Please copy out each entry, word for word.

[Dataset entries]
-*-
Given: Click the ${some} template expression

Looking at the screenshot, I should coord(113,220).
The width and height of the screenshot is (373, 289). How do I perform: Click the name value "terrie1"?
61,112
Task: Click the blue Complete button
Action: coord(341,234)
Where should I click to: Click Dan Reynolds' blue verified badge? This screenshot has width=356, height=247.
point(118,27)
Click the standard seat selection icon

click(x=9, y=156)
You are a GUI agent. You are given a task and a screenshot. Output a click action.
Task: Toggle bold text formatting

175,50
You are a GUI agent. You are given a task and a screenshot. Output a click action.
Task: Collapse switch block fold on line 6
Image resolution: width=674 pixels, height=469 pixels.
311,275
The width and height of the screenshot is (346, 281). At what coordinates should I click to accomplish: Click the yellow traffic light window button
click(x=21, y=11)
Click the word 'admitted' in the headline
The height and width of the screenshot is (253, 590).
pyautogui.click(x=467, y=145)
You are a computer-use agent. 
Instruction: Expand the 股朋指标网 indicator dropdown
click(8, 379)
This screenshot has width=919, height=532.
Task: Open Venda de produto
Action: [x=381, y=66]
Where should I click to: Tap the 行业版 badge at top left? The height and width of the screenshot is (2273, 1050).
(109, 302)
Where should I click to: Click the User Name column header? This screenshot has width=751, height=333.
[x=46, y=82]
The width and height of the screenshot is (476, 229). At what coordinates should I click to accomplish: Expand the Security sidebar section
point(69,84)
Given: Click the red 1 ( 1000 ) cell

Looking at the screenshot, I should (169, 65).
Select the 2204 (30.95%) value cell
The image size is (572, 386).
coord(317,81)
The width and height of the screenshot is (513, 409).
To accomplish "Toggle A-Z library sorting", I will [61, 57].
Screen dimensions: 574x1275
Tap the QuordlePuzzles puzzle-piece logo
-*-
Output for this exercise =
Given: Click the ${some} template expression

Looking at the screenshot, I should coord(113,220).
The width and height of the screenshot is (373, 289). How do I perform: Click the name value "terrie1"?
61,112
Task: Click the blue Complete button
Action: coord(341,234)
Where should I click to: Click Dan Reynolds' blue verified badge? This screenshot has width=356, height=247.
point(118,27)
Click the standard seat selection icon

click(x=9, y=156)
You are a GUI agent. You are given a task and a screenshot. Output a click action.
Task: Toggle bold text formatting

175,50
You are a GUI agent. You are given a task and a screenshot. Output a click action.
Task: Collapse switch block fold on line 6
Image resolution: width=674 pixels, height=469 pixels.
311,275
The width and height of the screenshot is (346, 281). At what coordinates should I click to accomplish: Click the yellow traffic light window button
click(x=21, y=11)
Click the word 'admitted' in the headline
The height and width of the screenshot is (253, 590).
pyautogui.click(x=467, y=145)
You are a computer-use agent. 
Instruction: Expand the 股朋指标网 indicator dropdown
click(8, 379)
This screenshot has width=919, height=532.
Task: Open Venda de produto
Action: [x=381, y=66]
Where should I click to: Tap the 行业版 badge at top left? The height and width of the screenshot is (2273, 1050).
(109, 302)
Where should I click to: Click the User Name column header? This screenshot has width=751, height=333.
[x=46, y=82]
The width and height of the screenshot is (476, 229). At what coordinates should I click to accomplish: Expand the Security sidebar section
point(69,84)
Given: Click the red 1 ( 1000 ) cell

Looking at the screenshot, I should (169, 65).
Select the 2204 (30.95%) value cell
The image size is (572, 386).
coord(317,81)
The width and height of the screenshot is (513, 409).
To accomplish "Toggle A-Z library sorting", I will [61, 57].
Screen dimensions: 574x1275
Tap the QuordlePuzzles puzzle-piece logo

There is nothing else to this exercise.